The teenager was very earnest, in a way I found amusing. "A dreamcatcher is nice to have, but if you have spirits in the house, it's going to take more than that." He then went on to describe in great detail the various steps we'd need to perform to purify the house.
"Well, really, we don't have a lot of money," I said, "I just thought we could tell her the legend of the dreamcatcher and it might reassure her, help her get to sleep." The old man slowly rose and approached us.
"Pick out one you like." I motioned to one on the end, the one we'd all noticed earlier. "Oh, that's a good one," he said, as he got it down for us.
"Thanks," I said. "How much do we owe you?"
He looked me up and down. "Five dollars."
"I'm out of cash. Would you take a check?" He looked at me again, hard, before nodding. "Who should I make this out to?" I asked.
"Just put 'cash'." I made out a check to cash and he carefully wrapped the dream catcher. As we walked away we ran into an acquaintance.
"I saw you talking to Grey Wolf. I didn't know you guys knew him," he said.
"We don't. Who is he?"
"Spiritual leader of the Lenni Lanape. A very important man to all the eastern tribes. Grandfather to the grandfathers. He doesn't usually talk to white people. You bought a dreamcatcher? How could you afford it? Grey Wolf's dreamcatchers cost hundreds of dollars."
Anne's nightmares calmed down quite a bit after that, until December.
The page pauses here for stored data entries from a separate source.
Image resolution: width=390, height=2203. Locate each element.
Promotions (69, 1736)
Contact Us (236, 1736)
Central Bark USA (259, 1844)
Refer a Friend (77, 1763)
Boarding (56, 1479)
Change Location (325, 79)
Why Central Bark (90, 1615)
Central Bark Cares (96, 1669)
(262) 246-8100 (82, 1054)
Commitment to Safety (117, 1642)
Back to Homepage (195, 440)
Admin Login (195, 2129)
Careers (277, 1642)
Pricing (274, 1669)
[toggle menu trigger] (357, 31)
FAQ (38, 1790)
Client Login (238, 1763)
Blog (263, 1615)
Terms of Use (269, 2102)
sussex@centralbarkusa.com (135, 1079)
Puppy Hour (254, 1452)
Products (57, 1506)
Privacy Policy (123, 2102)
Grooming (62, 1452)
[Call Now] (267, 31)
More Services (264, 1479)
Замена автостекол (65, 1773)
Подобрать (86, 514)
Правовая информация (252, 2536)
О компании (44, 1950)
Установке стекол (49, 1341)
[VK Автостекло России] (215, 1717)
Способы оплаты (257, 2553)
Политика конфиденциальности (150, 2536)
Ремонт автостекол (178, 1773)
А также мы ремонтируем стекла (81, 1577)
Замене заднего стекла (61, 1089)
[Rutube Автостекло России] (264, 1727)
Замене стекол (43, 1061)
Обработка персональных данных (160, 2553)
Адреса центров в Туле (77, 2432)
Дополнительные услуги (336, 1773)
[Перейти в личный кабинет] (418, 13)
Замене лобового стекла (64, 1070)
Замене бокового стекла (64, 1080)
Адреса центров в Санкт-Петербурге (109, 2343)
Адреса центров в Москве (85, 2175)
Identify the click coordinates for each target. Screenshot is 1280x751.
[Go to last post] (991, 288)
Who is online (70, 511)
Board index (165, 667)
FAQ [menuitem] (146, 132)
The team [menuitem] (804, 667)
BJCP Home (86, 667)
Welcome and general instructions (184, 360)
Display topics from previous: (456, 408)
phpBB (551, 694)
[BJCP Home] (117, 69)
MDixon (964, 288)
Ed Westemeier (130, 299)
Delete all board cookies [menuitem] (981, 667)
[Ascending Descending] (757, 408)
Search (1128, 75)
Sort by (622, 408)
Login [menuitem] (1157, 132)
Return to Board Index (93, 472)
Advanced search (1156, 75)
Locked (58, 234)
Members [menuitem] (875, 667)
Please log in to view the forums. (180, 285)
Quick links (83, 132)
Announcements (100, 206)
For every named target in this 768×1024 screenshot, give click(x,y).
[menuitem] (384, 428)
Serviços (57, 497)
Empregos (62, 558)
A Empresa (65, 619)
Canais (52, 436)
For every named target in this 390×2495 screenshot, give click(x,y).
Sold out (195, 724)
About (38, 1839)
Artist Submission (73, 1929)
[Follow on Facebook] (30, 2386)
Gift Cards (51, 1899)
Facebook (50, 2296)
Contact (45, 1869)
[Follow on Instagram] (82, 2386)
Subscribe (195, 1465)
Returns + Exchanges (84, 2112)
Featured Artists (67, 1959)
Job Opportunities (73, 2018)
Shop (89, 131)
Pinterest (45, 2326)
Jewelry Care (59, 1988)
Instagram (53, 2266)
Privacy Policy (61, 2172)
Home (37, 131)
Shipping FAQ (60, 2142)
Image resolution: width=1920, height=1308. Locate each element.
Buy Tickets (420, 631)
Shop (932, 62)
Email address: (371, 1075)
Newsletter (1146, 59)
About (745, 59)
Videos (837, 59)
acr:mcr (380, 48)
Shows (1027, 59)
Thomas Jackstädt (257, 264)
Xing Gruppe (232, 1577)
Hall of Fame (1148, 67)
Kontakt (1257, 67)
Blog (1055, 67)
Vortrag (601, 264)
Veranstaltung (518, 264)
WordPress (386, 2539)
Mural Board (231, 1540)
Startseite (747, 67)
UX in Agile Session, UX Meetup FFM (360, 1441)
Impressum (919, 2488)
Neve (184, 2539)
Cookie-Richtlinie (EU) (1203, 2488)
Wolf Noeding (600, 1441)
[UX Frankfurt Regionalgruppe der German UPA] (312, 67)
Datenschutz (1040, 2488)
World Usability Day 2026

I had been doing some Christmas shopping for Mary and Anne, and that evening, in the best Christmas tradition, hid the presents where I knew they'd never find them--in the small nursery, my "closet." Katherine's room. Later, I went to bed, and fell fast asleep.
Mary started shaking me violently. "Get up! I've been trying to wake you for twenty minutes. Anne can't sleep; I can't sleep. She's crying and I'm pretty close to tears myself."
"Just sit tight," I said, as I got out of bed.
"Where are you going?" she asked.
"Never mind," I said. I went into my "closet," and felt the same warm glow of affection I always felt, retrieved the presents, and took them down to the parlor, where I had my office. I put them behind a file cabinet, well away from the front window. By the time I got back upstairs, less than five minutes later, Anne and Mary were both peacefully asleep. Katherine, I can only assume, did not want that stuff in her room.
That was the last major incident. We moved out in the spring. I sometimes wonder whether Katherine could see something in Mary I couldn't, because Mary left me only a few years later, rather cruelly and heartlessly. We haven't spoken in years, and I have no wish for her to contact me again, which is why I post this anonymously.
I'm not a spiritualist or a religious person. I'm agnostic by nature, and don't usually resort to the supernatural. In my more skeptical moments, I note that the old farmhouse was a mile or so from a gravel pit, and heavy farm equipment was working all around, and some people speculate that very low-frequency sound can affect people's perceptions. That's as close as I get to a rational explanation of the events I've described. It's not very convincing.